Supplied records:
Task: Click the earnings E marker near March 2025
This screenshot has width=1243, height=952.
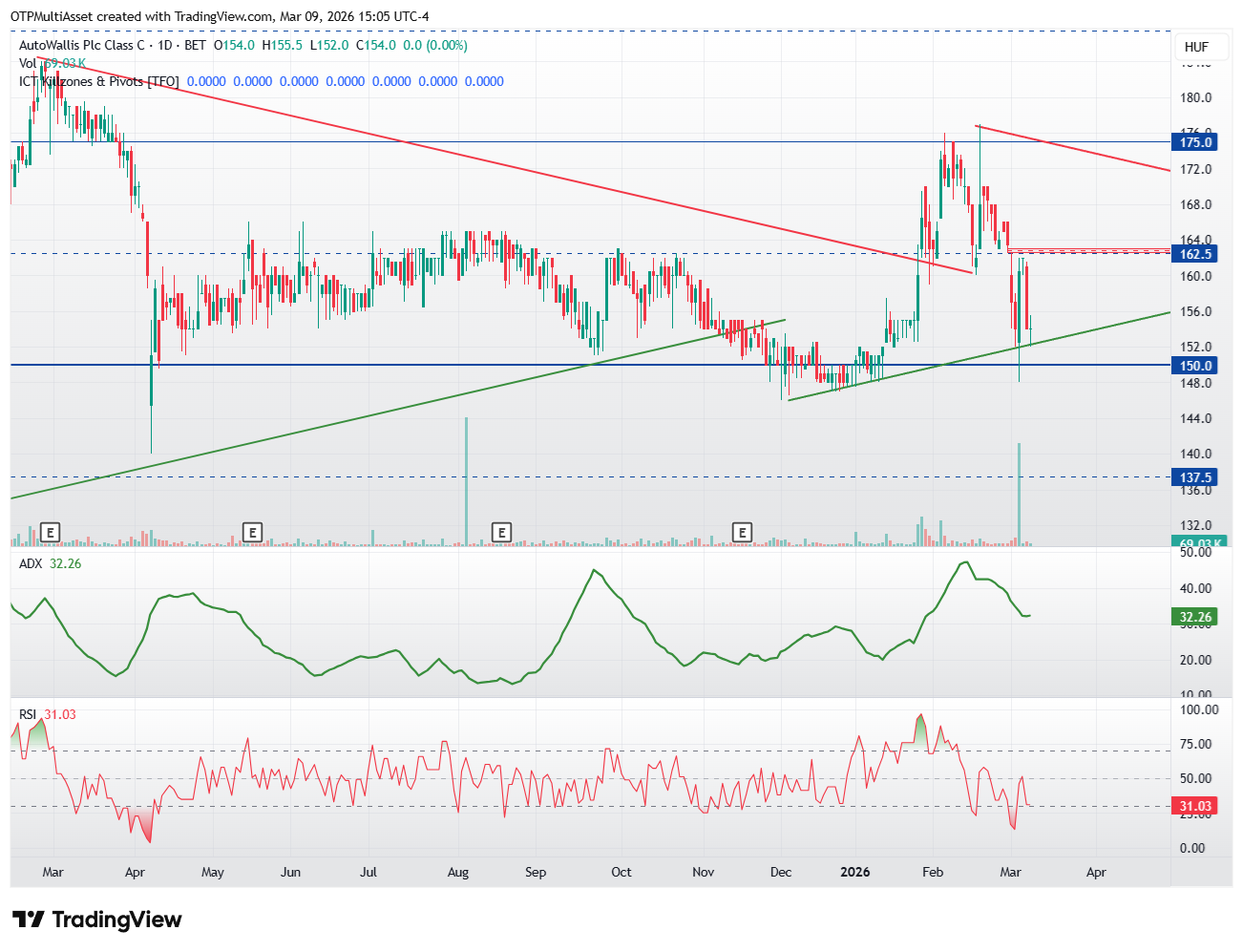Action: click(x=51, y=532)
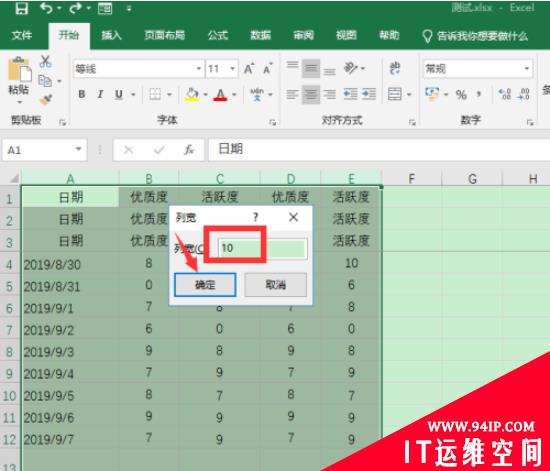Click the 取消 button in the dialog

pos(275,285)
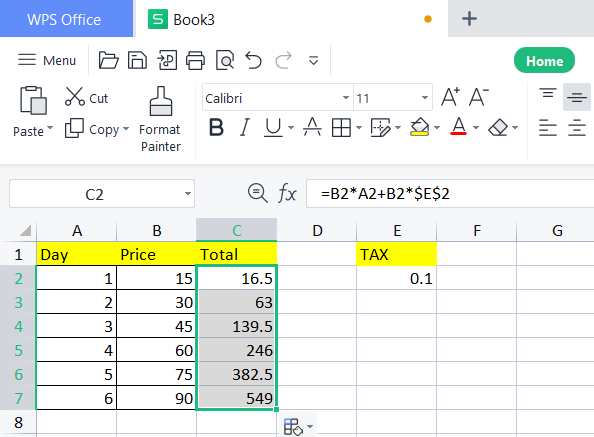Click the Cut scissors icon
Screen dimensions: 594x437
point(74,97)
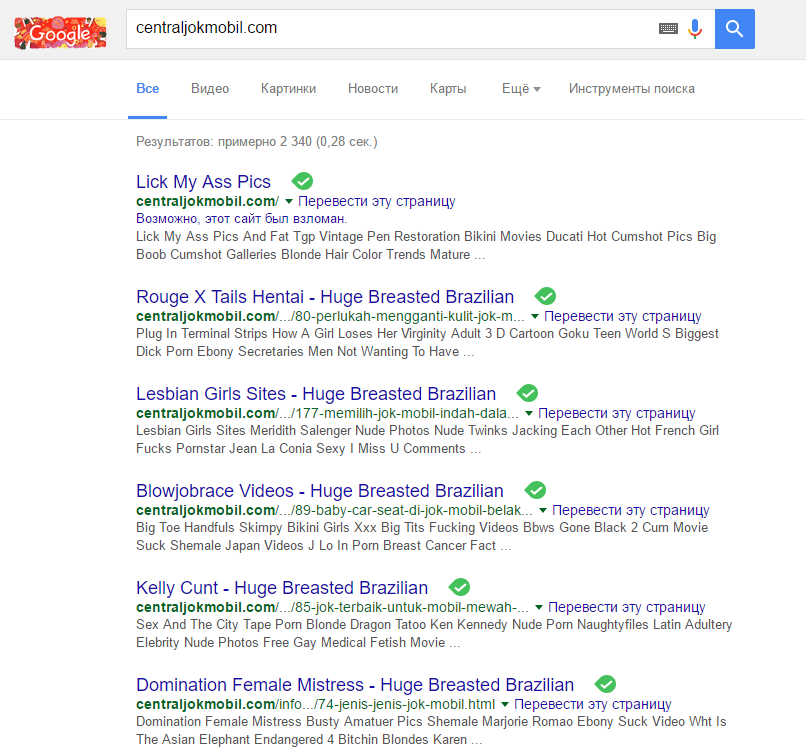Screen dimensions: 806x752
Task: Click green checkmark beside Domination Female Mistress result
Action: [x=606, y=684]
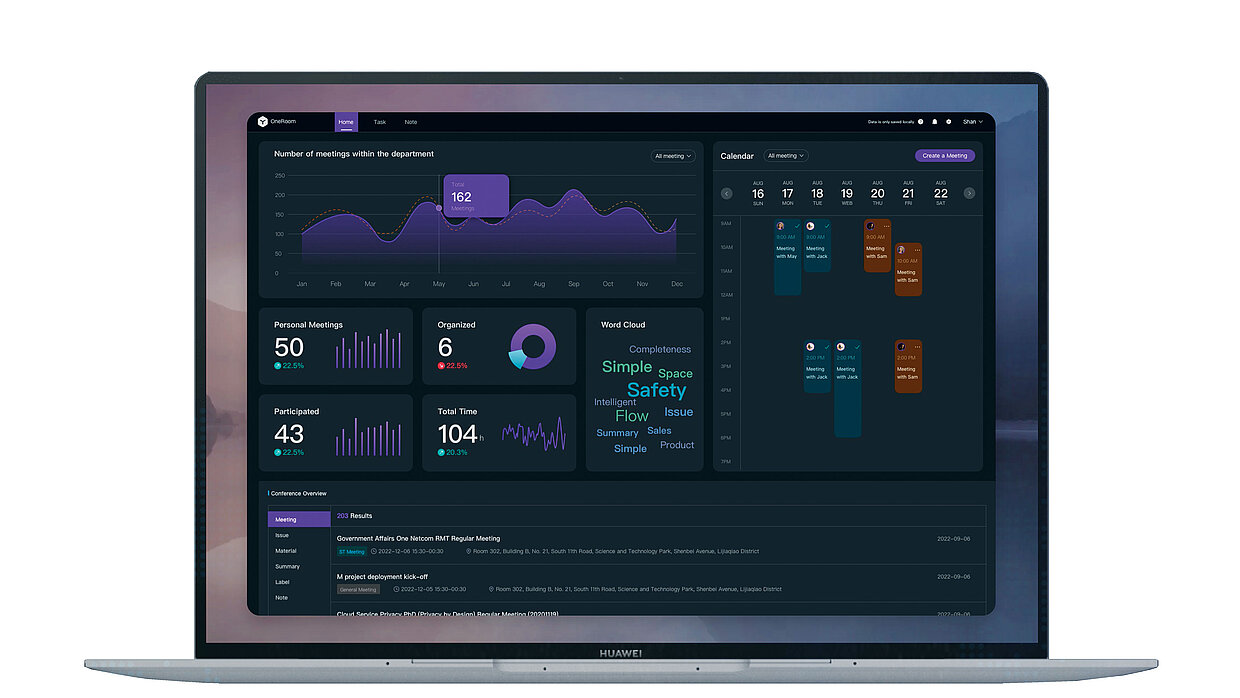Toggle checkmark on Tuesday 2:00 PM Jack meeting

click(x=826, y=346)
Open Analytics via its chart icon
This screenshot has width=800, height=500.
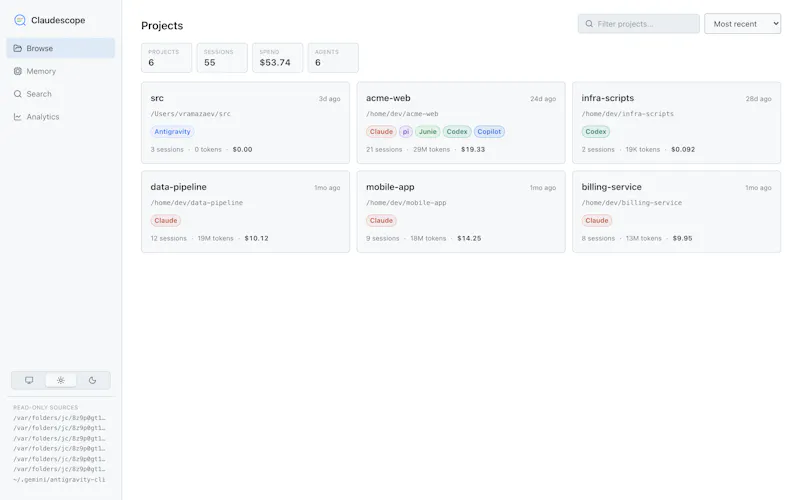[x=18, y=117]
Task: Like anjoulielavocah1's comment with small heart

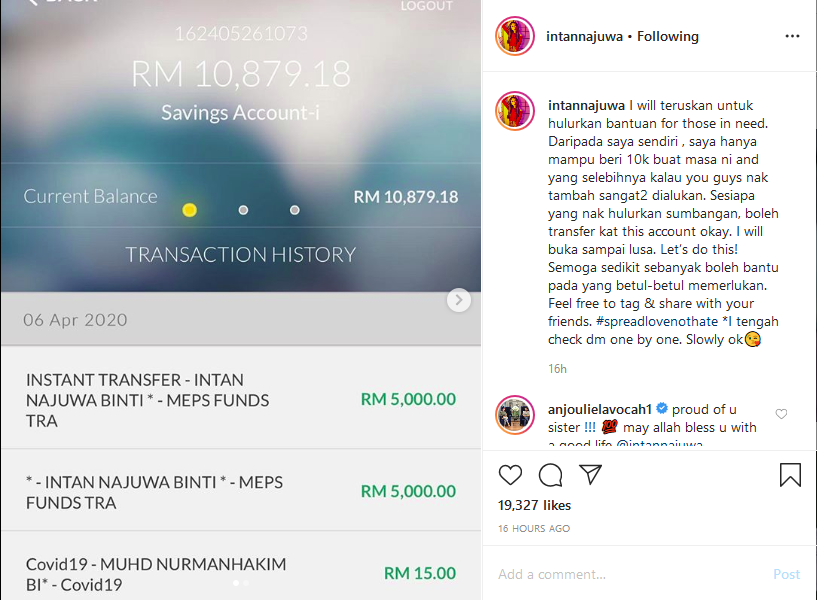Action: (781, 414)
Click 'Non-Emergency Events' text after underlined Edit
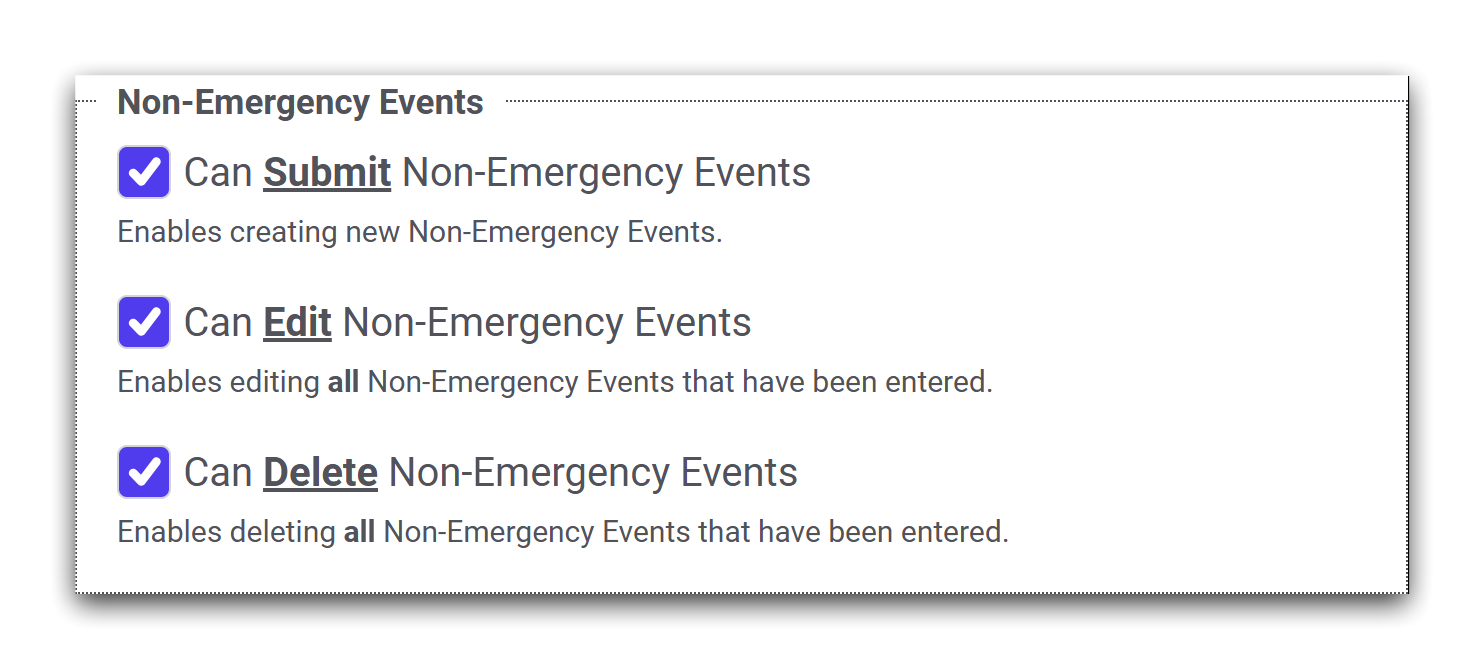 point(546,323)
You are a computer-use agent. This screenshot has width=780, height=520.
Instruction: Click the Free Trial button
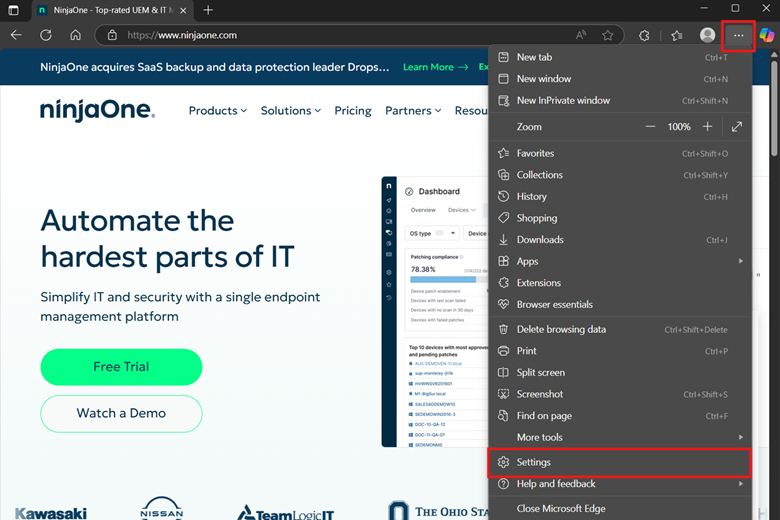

Task statement: Rewrite the rows above as a numbered list with no blank lines, and leave the pictures out of your answer.

Solution to the problem:
1. Task: Click the earnings E marker near March 2025
2. This screenshot has width=1243, height=952.
3. Action: click(x=51, y=532)
4. Click the 取消 button in the dialog
5. pos(275,285)
6. Click the Cut scissors icon
7. Screen dimensions: 594x437
8. point(74,97)
9. Screen dimensions: 806x752
10. Task: Click green checkmark beside Domination Female Mistress result
11. Action: [x=606, y=684]
12. Toggle checkmark on Tuesday 2:00 PM Jack meeting
13. click(x=826, y=346)
14. Open Analytics via its chart icon
15. This screenshot has width=800, height=500.
16. [x=18, y=117]
17. Task: Like anjoulielavocah1's comment with small heart
18. Action: (781, 414)
19. Click 'Non-Emergency Events' text after underlined Edit
20.  point(546,323)
21. You are a computer-use agent. This screenshot has width=780, height=520.
22. Instruction: Click the Free Trial button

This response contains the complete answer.